A partly Dell-powered supercomputer, Stampede, is being lauded tomorrow at its home in Texas Advanced Computing Center (TACC) at Austin's University of Texas.
Stampede has Dell's PowerEdge servers under the bonnet and is the largest of the company's public production cluster deployments so far. The supercomputer is supported by the National Science Foundation and has a 2.2 petaflop base cluster.
TACC also has what is currently the largest configuration of Intel Xeon Phi parallel coprocessors, managing just over seven petaflops of performance. All in, the integrated system has almost 10 petaflops, which Dell points out means the supercomputer can run nearly 10 quadrillion math operations a second.
Research is already being carried out on Stampede to predict the frequency of earthquakes in California, as well as to identify and image brain tumours, mixing MRI scan data with other biophysical models to chart tumour growth.
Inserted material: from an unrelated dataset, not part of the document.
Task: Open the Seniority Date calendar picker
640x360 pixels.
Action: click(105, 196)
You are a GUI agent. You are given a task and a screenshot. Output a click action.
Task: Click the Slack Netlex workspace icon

The research is also focusing on designing nanocatalysts to capture CO2 from exhaust, to be converted into valuable substances used for industrial applications, Dell said.
While Stampede is not gunning for the top spot on the international supercomputing arms race, it's clear the system has interesting applications. Supercomputers are increasingly being used to tackle tough questions and make complex calculations, quickly, where traditional methods could take weeks for similar results - for instance, in DNA mapping.
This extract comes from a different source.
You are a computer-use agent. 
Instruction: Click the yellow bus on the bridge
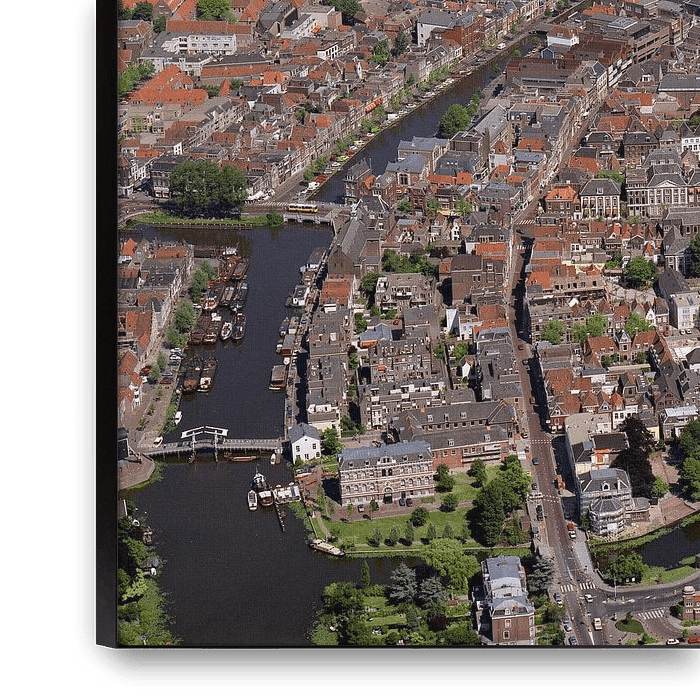(302, 208)
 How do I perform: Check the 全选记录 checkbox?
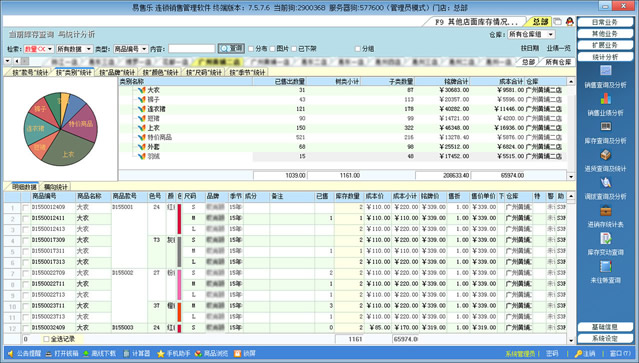(46, 339)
Last year, our favourite supercomputer story was about a system running calculations to see if the entire universe is, in fact, a simulation created by supercomputers in the distant future.
The dedication event for Stampede will be tomorrow at the J J Pickle Research Campus, Austin. Former stakeholders will be speaking at the event, including Michael Dell, Intel's Diane Bryant, Congressman Lamar Smith and the University of Texas at Austin president William Powers.